_AUFGABE 1_
Gib aus den Datensätzen die Zeilen von der Zeile mit "In order to" bis zur Zeile mit "What do you see at coordinates (166, 224)", beide eingeschlossen, wortgetreu wieder.

_TEXT ZUR ANALYSE_

Die Preise für Kauf und Pacht landwirtschaftlicher Flächen steigen rapide - mit Folgen nicht zuletzt für Existenzgründer

  • Hendrik Lasch, Halle
  • Lesedauer: 7 Min.

Die Schwarzwurzeln auf dem Hof von René Thielicke wachsen da, wo vor 100 Jahren Braunkohle gefördert wurde. Eine Straße in der Nähe heißt »Am Tagebau«; der Hof »Biophilja«, den René und Sabine Thielicke am Rand von Halle bewirtschaften, liegt an der »Straße der Bergarbeiter«. Als die Grube verfüllt war, übten auf dem Areal Soldaten. Jetzt ist es Acker- und Grünland. Noch kein Gutes: Die Wiesen sind mager; der Bodenwert der Felder liegt bei 30 und nicht, wie in der Magdeburger Börde, bei 100. Aber immerhin: Es sind quasi neu entstandene Agrarflächen.

Der übliche Weg ist umgekehrt: Agrarflächen verschwinden; unter Straßen, Fabriken, Siedlungen. In Sachsen-Anhalt sank die agrarisch genutzte Fläche seit 2015 um rund 12 000 Hektar. Gleichzeitig steigt die Nachfrage nach Äckern immens - weltweit. 1970 musste die globale Landwirtschaft 3,7 Milliarden Menschen ernähren, heute fast acht Milliarden. Zudem sind Feldfrüchte wie Getreide zur Energiegewinnung gefragt. Ackerland wird immer wertvoller - und als Kapitalanlage interessant. Fonds, Großkonzerne und private Investoren kaufen Boden in der begründeten Hoffnung, dass ihr Geld so sicherer angelegt ist als in Aktien oder Gold.

Die Konsequenzen spüren Existenzgründer wie Thielicke. Seine Eltern bewirtschaften als Wiedereinrichter einen Bauernhof in der Nähe von Halle. Er selbst aber studierte erst Maschinenbau, bevor er sich entschied, Landwirt zu werden und auf einem eigenen Hof Biogemüse anzubauen. Dazu brauchte er Felder - die er nicht besaß. 2011 schien der Wunsch in Erfüllung zu gehen: Beim Kauf eines Grundstücks erwarb er die Option auf zwei Hektar angrenzendes Ackerland. Vereinbarter Preis: ein Euro je Quadratmeter, also 10 000 Euro je Hektar. Ein Jahr später wollte Thielicke die Option ziehen, aber die Alteigentümer zeigten ihm die kalte Schulter - auch, als er 1,50 Euro bot. Über die Gründe kann er nur spekulieren. Die Preise für Agrarflächen waren bereits zu dem Zeitpunkt im Steigen begriffen, was den Besitzern wohl verführerisch erschien: »Viele spekulierten ja, dass es weiter nach oben geht.« Und so war es auch. Die Erwartung trog nicht. Für das Stadtgebiet von Halle, auf dem Thielickes Hof liegt, veröffentlicht das Agrarministerium zwar keine gesonderten Zahlen. Im angrenzenden Saalekreis kostete ein Hektar Ackerfläche im Jahr 2010 aber durchschnittlich 8500 Euro. Sechs Jahre später waren es 20 000 Euro, heute liegt der Preis bei 24 000 Euro. Je nach Lage und Bodenqualität kann er abweichen. Die teuerste Ackerfläche, die 2019 im Bundesland den Besitzer wechselte, wurde im Salzlandkreis verkauft - für 82 900 Euro je Hektar; mehr als das Achtfache dessen, was Thielicke 2011 zahlen wollte.

_AUSZÜGE AUS DATENSÄTZEN_
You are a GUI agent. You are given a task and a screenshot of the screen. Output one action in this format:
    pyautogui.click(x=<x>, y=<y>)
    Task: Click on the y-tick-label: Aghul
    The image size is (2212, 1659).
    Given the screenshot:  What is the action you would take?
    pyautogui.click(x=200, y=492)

...

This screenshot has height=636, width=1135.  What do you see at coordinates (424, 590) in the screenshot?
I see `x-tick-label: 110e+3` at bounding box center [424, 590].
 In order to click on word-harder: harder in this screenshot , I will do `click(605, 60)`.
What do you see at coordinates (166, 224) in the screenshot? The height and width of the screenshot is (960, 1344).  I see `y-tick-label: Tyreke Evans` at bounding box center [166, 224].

_AUFGABE 2_
Wie viel kostete ein Hektar Ackerfläche im Saalekreis im Jahr 2010 laut dem Bericht über steigende Bodenpreise durchschnittlich?

_ERWARTETE AUSGABE 1_
 In order to click on word-harder: harder in this screenshot , I will do `click(605, 60)`.
What do you see at coordinates (166, 224) in the screenshot? The height and width of the screenshot is (960, 1344).  I see `y-tick-label: Tyreke Evans` at bounding box center [166, 224].

_ERWARTETE AUSGABE 2_
Durchschnittlich 8500 Euro.